I paused a few feet away from Madeline. I wanted to be angry, to continue arguing with her, but it wasn’t me she was mad at—that much I could tell.

“Madeline, does this have to do with why you stopped going to church? Was your father …
wrong
about something?”

“How about wrong about
everything.”
She placed another plate in the bin, this time much more softly. “Sorry for yelling at you. I tend to get really riled up sometimes.”

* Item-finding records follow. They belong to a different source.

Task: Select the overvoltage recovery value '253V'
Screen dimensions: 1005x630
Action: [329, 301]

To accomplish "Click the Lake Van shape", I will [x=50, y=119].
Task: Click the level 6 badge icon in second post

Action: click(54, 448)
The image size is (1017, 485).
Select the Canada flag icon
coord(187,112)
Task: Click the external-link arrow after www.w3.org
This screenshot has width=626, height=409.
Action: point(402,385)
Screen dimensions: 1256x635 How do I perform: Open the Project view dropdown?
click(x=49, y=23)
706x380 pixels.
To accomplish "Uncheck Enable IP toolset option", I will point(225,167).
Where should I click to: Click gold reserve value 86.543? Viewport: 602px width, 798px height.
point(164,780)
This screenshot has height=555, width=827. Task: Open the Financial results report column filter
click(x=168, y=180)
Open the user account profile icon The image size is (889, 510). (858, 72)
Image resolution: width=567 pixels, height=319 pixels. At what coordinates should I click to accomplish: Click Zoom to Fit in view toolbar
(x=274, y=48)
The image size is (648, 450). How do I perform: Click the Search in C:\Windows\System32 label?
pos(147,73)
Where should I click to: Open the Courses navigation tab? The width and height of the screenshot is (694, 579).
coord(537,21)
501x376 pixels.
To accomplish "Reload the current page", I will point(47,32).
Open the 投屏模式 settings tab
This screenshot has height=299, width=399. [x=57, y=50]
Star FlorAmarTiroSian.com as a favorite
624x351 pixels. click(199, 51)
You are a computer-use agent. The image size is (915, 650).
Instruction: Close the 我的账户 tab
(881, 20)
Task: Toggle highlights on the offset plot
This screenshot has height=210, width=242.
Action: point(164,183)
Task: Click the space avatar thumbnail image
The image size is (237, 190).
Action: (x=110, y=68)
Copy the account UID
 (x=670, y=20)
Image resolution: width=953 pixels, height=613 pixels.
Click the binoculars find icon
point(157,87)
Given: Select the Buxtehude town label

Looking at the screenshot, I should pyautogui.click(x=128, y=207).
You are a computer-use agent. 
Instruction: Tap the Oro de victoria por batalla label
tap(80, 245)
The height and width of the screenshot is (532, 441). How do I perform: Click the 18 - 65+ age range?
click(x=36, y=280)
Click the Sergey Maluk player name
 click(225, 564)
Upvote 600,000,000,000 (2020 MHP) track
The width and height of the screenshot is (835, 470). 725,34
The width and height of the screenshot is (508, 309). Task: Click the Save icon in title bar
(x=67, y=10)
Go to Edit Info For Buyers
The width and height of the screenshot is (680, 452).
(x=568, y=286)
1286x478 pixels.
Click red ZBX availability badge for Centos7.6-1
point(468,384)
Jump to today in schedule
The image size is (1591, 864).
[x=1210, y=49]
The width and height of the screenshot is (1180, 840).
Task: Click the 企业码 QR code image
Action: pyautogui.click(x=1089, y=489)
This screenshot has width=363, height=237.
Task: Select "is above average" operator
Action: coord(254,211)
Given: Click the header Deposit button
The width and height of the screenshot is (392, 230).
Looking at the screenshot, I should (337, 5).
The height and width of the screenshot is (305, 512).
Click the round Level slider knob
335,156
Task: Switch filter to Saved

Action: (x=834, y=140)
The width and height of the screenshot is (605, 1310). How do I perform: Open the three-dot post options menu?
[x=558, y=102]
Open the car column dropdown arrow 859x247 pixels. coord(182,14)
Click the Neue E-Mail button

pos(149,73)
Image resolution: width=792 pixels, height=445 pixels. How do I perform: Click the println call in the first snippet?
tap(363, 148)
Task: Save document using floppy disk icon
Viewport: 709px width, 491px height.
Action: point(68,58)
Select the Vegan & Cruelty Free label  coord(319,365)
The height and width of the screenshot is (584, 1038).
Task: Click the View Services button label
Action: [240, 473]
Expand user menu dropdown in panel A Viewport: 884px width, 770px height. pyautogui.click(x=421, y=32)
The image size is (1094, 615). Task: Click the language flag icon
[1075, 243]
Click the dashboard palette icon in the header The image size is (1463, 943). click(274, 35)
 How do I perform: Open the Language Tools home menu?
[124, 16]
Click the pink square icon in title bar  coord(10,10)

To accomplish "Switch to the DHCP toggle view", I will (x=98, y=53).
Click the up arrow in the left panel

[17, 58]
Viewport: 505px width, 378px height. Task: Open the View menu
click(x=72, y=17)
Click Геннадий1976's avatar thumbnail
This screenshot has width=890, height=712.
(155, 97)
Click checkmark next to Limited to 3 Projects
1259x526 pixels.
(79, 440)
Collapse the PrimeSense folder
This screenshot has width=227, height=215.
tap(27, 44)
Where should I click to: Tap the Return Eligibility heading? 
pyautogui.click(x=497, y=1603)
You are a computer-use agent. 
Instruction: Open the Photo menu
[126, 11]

“It’s okay.” I took a step toward her; she took two steps farther away. “Hey, I can stick around a little longer, if you want to talk,” I said.

“Not much to talk about.”

“Are you sure—”

“I hate to be rude, but I’m going to be late if I don’t get this place cleaned up.” She walked to the farthest corner of the room. “You’d better go home.”

I watched Madeline bus another table. “Um, okay. I guess I’ll see you later.” The only response I got was the clanking of coffee cups.

I headed toward the door.
Maybe Mom was right. Maybe Madeline wasn’t ready to—

“Joshua,” she said, so soft that I almost didn’t hear her.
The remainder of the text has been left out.